ChunkHound — Local AI Knowledge Base for Your Code
https://github.com/chunkhound/chunkhound
ChunkHound is a local-first tool (the code stays on your machine) that turns your repository into a “knowledge base” for AI. it features semantic search (“where is our authorization?”), regex search (exact matches), and a Code Research mode—an “exploration” of the code that builds a structured report on the architecture and component relationships.
It looks very promising for use in AI-IDEs. It’s a direct analog to Cursor’s indexing but open-source and local. Theoretically, one could even set up a remote MCP for an entire company if it understands versioning.
Imagine having “smart project search”:
- Standard search (grep/ripgrep) looks for letters/words.
- Semantic search looks for meaning: you type “token validation,” and it finds the code even if the word “token” isn’t there.
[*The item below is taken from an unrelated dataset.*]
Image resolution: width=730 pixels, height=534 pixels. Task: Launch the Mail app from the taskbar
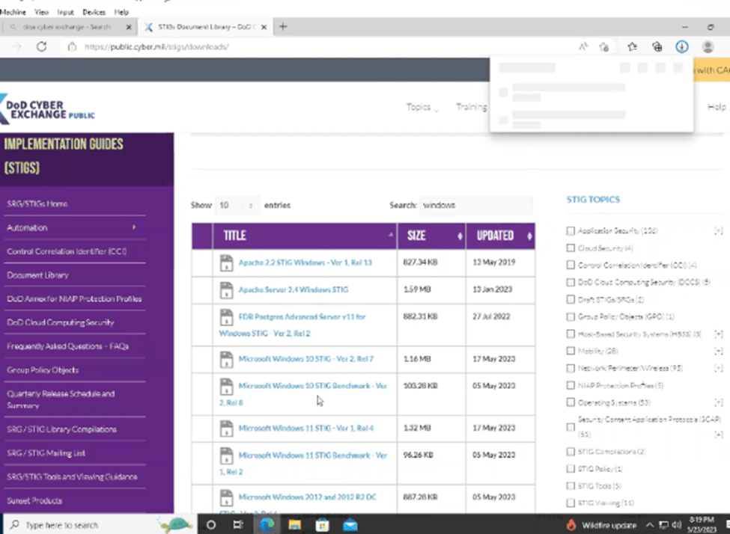pyautogui.click(x=350, y=524)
- Code Research is an “analyst mode”: not just a list of files, but an explanation of how everything works, with links to specific locations in the code.
How It Works
- Indexing: ChunkHound scans the project and breaks files into pieces (“chunks”).
- Smart Code Chunking (cAST): instead of “every N characters,” it tries to preserve the structure of functions and classes. This is based on research into cAST (chunking via syntax trees).
- Embeddings: a “meaning vector” is built for each chunk (and for your query) to find the closest matches semantically.
- Search:
- Semantic (by meaning),
- Regex (exact pattern),
- Optional multi-hop: it expands the search to “neighboring related topics” to gather the full picture (e.g., “auth” → password hashing → sessions → logging).
- Integration with Assistants via MCP: ChunkHound runs as an MCP server, and the IDE/assistant calls its tools.
Key Facts
1) The Main Feature — Chunk Quality
In RAG systems, things often break at a basic level: the code was cut poorly → the search finds fragments → the AI “understands” incorrectly. ChunkHound relies on cAST structural chunking, which significantly improves search quality and response generation.
2) “Semantics + Regex” = Smart and Reliable
Semantics is great for “find where error logging happens,” but sometimes you need “find all calls to validateUser.” Regex search covers this “rock-solid” scenario and doesn’t require API keys.
3) Two Levels: Fast Search and “Architecture Research”
The project clearly separates the basic search layer (semantics/regex) and the “orchestration” (Code Research), which performs multi-pass exploration and writes a report.
4) Local-first — Good for Private Repos and Speed
The project emphasizes “the code stays local,” with storage and searching handled by a local DB (DuckDB plus a vector index).
5) The Project is Alive and Evolving Fast
Open issues show they are still polishing stability: resolving problems with Ollama reranking, MCP disconnects, and timeouts on large files.